Paris - The humble “Deux Chevaux”, once ubiquitous in the French countryside, chugging down tree-lined roads - cue accordion music - is now more of a curiosity than a cheap and cheerful runabout.
For entrepreneur Florent Dargnies, the Citroen 2CV - as the car is known for short - is the heart and soul of his Paris tour company, ferrying about 20 000 visitors around the French capital each year.
But the car comes with a built-in problem: its petrol-fuelled thermal engine doesn’t meet ever-stricter emissions standards.
At the instigation of Paris mayor Anne Hidalgo, all cars registered before 1997 will be barred from Paris streets during the day form July 2016.

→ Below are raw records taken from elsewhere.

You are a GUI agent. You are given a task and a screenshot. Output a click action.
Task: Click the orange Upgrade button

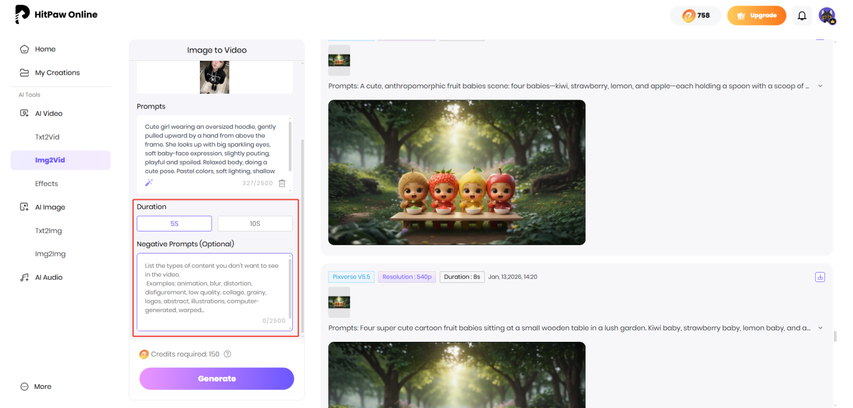click(x=756, y=16)
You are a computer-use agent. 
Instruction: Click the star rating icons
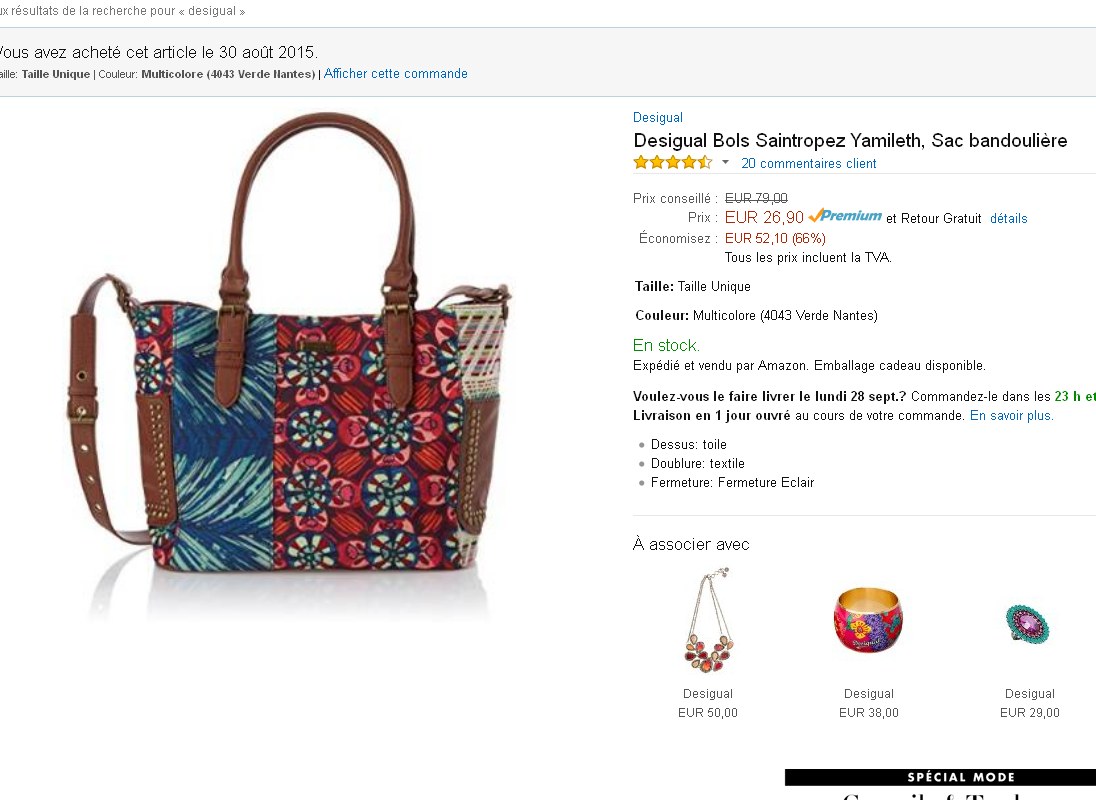pos(672,163)
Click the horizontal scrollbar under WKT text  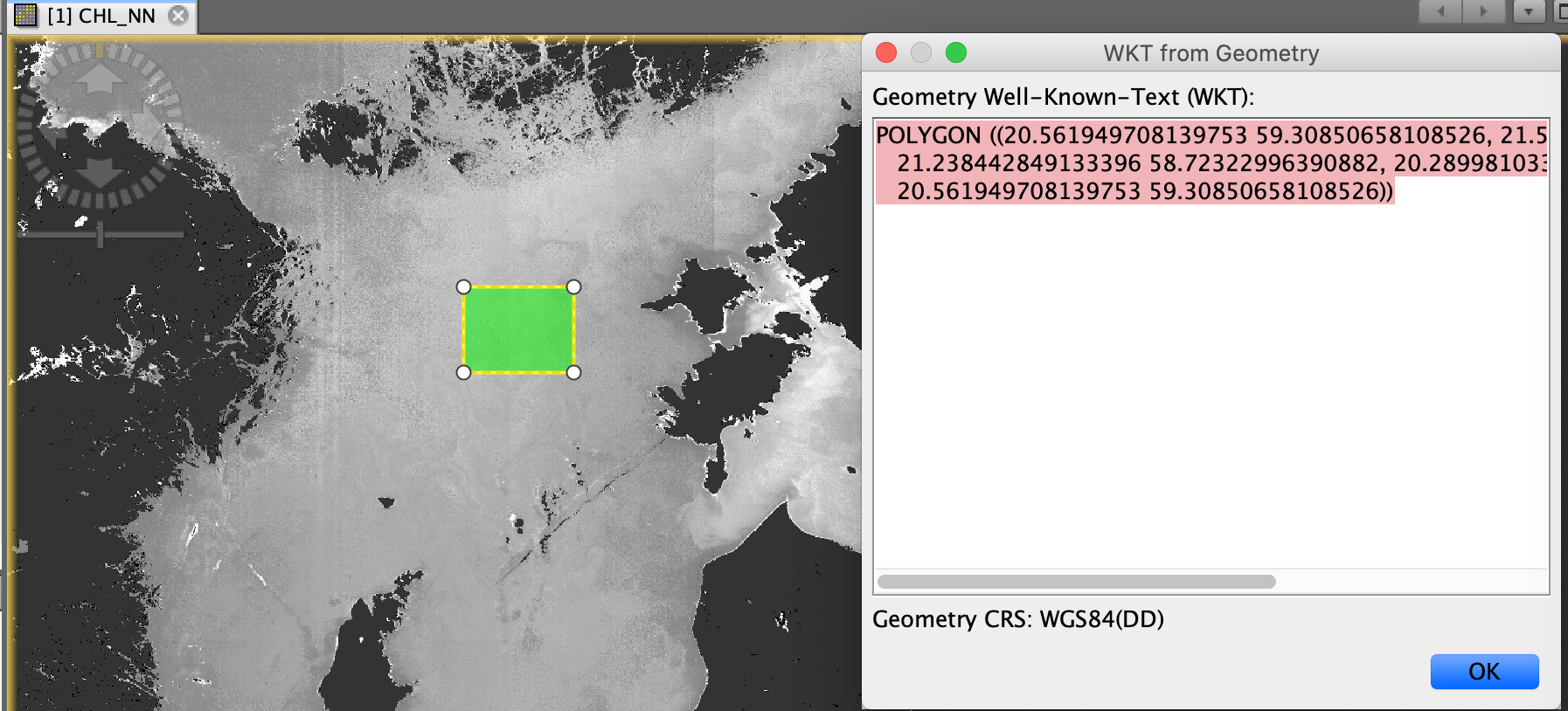coord(1076,582)
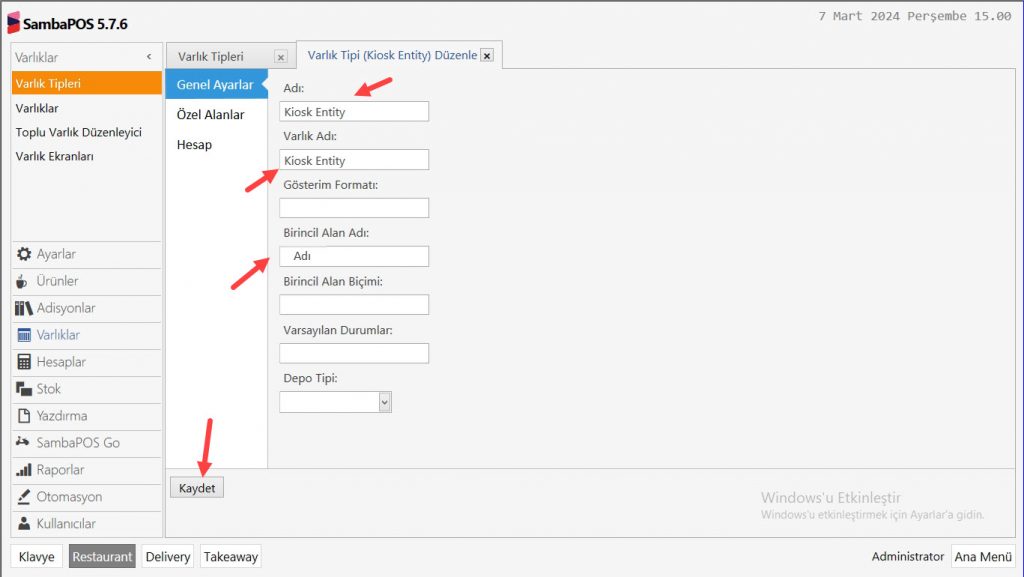This screenshot has width=1024, height=577.
Task: Collapse the Varlıklar sidebar panel arrow
Action: pyautogui.click(x=149, y=58)
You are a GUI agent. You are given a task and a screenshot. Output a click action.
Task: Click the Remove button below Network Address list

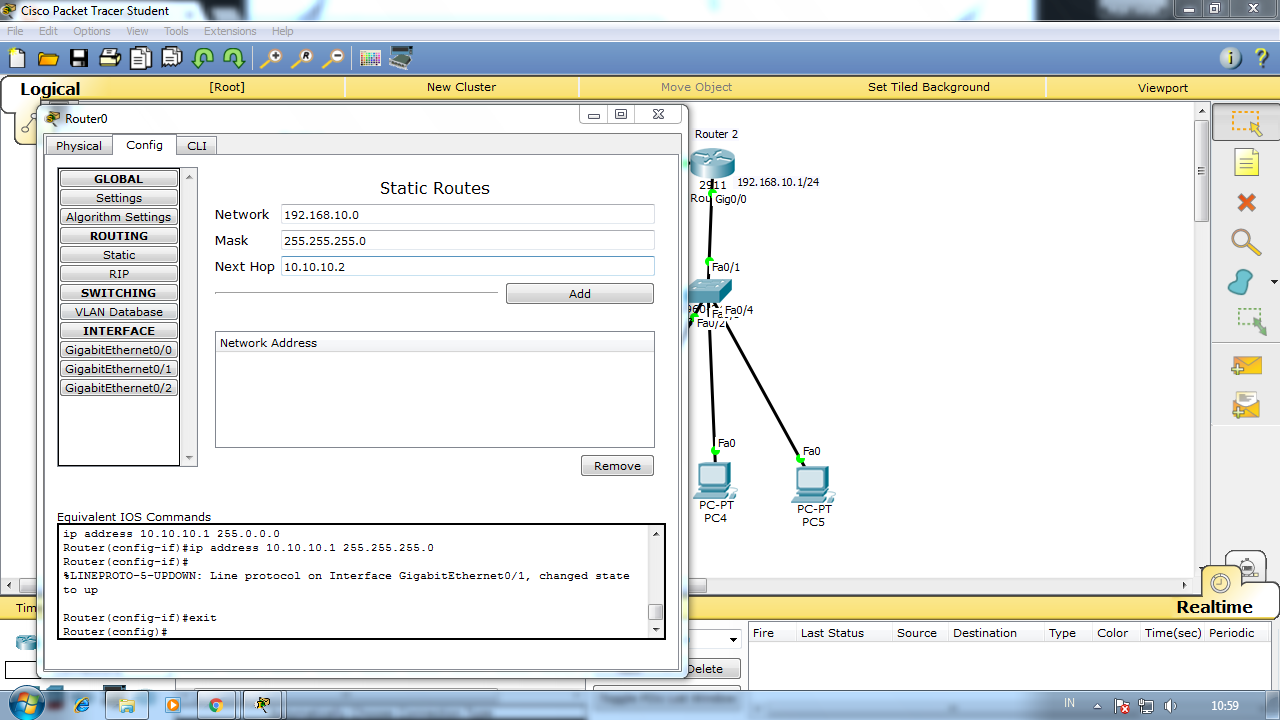pyautogui.click(x=617, y=465)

Dargnies, anticipating the problem, began working on going electric five years ago, delving into not only the research and development required but also the administrative hurdles he would face.
in late 2015 he obtained a patent for the electric 2CV and a green light from Citroen.

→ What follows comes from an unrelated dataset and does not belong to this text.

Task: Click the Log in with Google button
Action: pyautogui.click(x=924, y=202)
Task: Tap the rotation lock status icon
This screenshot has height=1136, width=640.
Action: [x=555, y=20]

His prototype has a 16-kilowatt powertrain manufactured by Mia Electric, a now defunct company that produced “made in France” electric cars.

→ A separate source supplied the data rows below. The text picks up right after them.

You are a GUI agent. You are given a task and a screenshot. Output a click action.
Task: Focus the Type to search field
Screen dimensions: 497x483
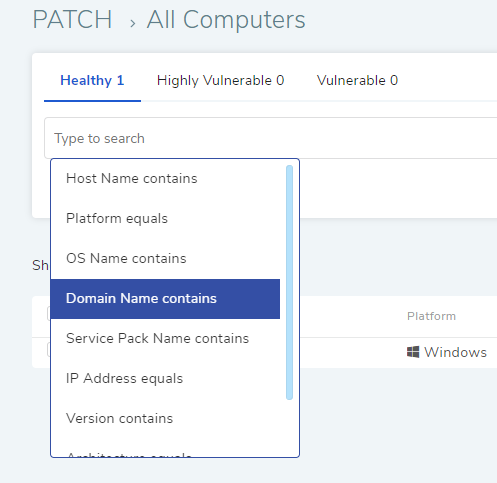271,138
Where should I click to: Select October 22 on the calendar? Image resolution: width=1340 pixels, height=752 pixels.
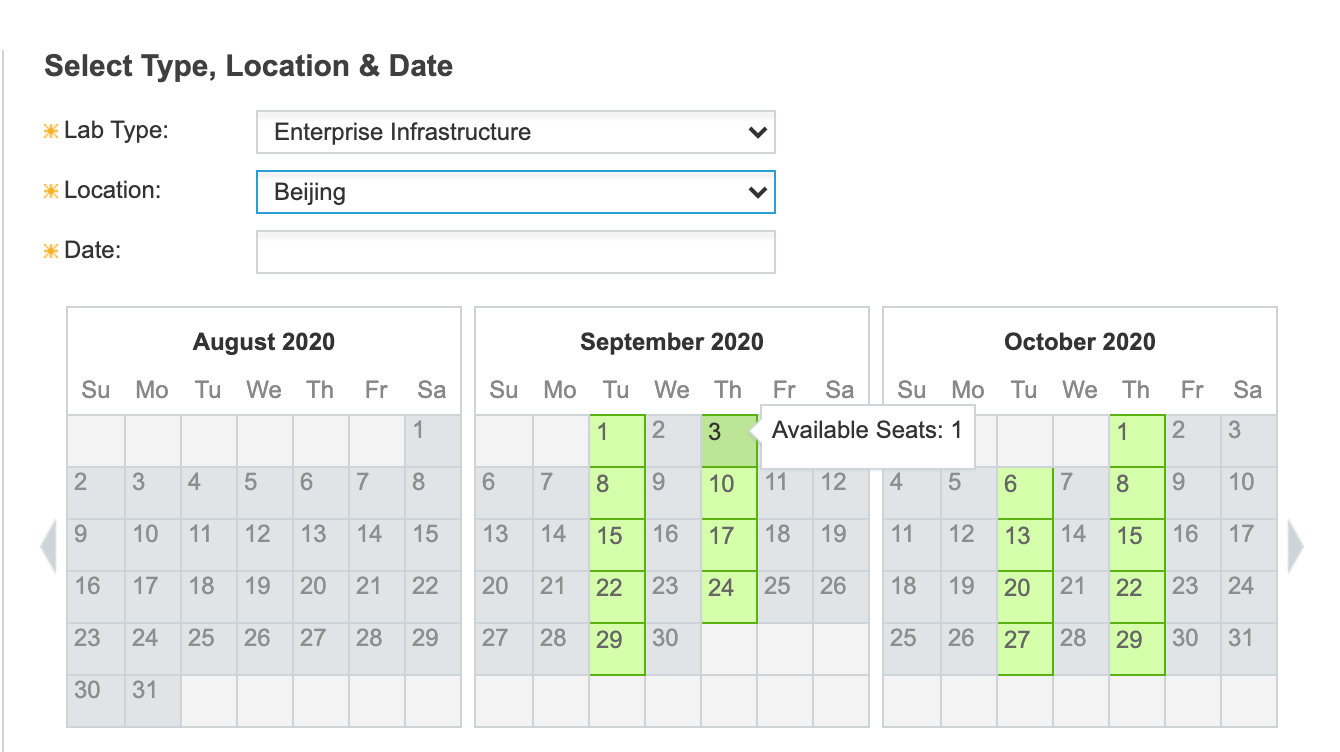pyautogui.click(x=1137, y=597)
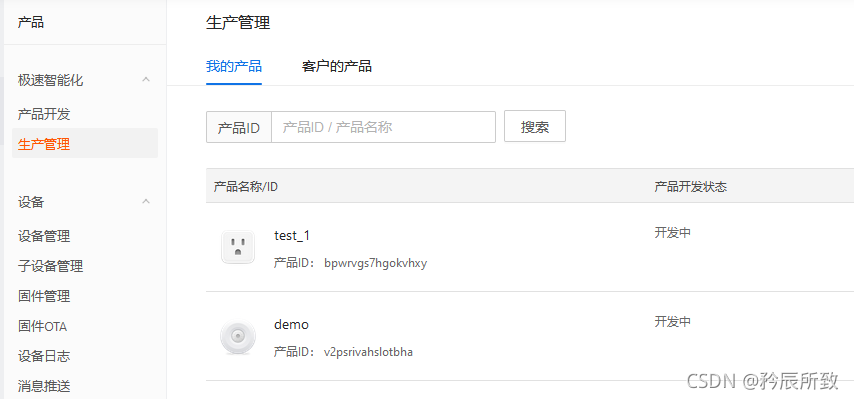Select 生产管理 in the sidebar

[85, 144]
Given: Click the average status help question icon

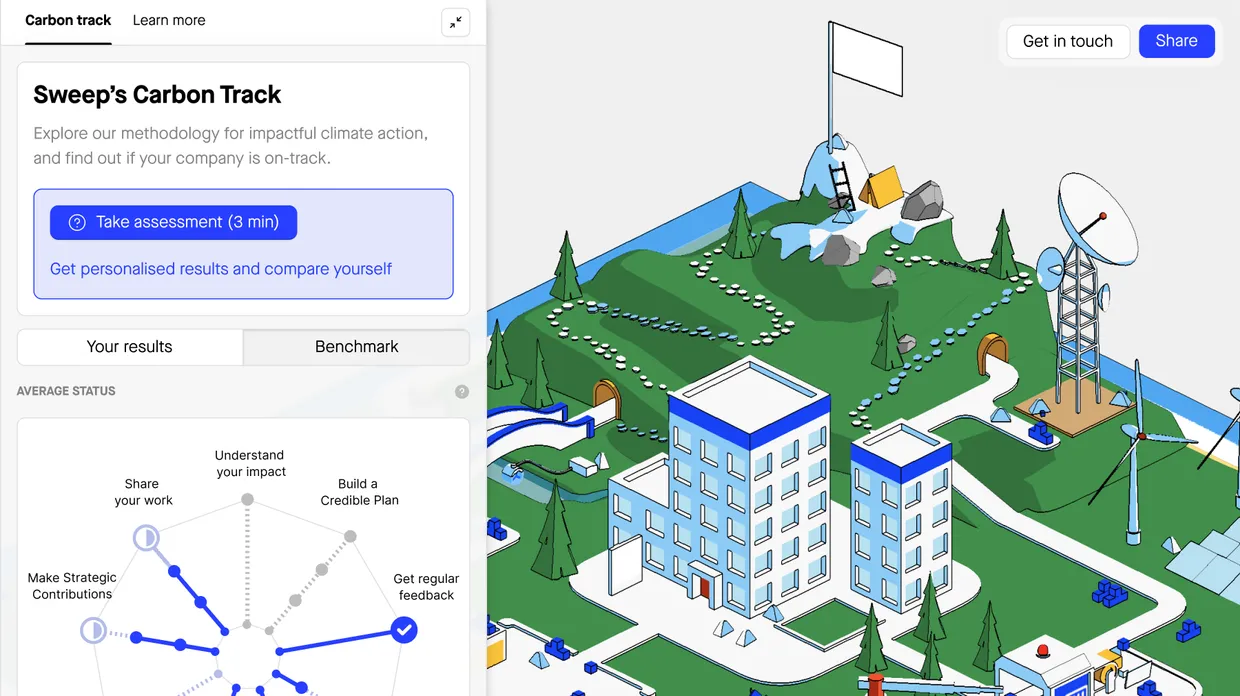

The battery allows the car to cover 80km before recharging, enough for any of his tours, which include “Secret Paris”, “Romantic Paris” and “Paris Impressionism”, and its top speed is a nippy 110km/h.
“Our hope is to really work with City Hall,” Dargnies said, “not only so that this vehicle is accepted but so that it contributes to the image, to the French art of living.”
Citroen's answer to the Volkswagen Beetle was first produced in 1948, and kept rolling off the production line until 1990, more than five million of them. That was when Citroen had to stop producing them because of emissions standards.
The name of Dargnies' company, Four Wheels Under an Umbrella, was the title of Citroen's rather whimsical original specs for the 2CV.
These included instructions suggesting that a farmer's wife should have no trouble driving it on “the worst roads” and that the suspension should ensure that a basketful of eggs riding on the backseat would survive intact.
The cars are ideal for Dargnies' tours, which are heavy on nostalgia for the France of yesteryear - and they’re convertibles, so they “offer great views of the monuments”, he says.
Set up in 2003, the company now boasts a fleet of 40 2CVs driven by about 100 chauffeurs.
But if Dargnies converts them all to electric power, would their silent operation make them unauthentic?
Dargnies concedes that the distinctive thrum of the original air-cooled motor was as familiar to generations of his countrymen as the car's rounded shape and its ultra-soft suspension system.
“The noise is part of the car's charm,” he said, adding that his electric version could one day, like some electric BMWs and Renaults, come with recorded audio of the sound that gets louder with speed.
“It doesn't seem too complicated,” he said.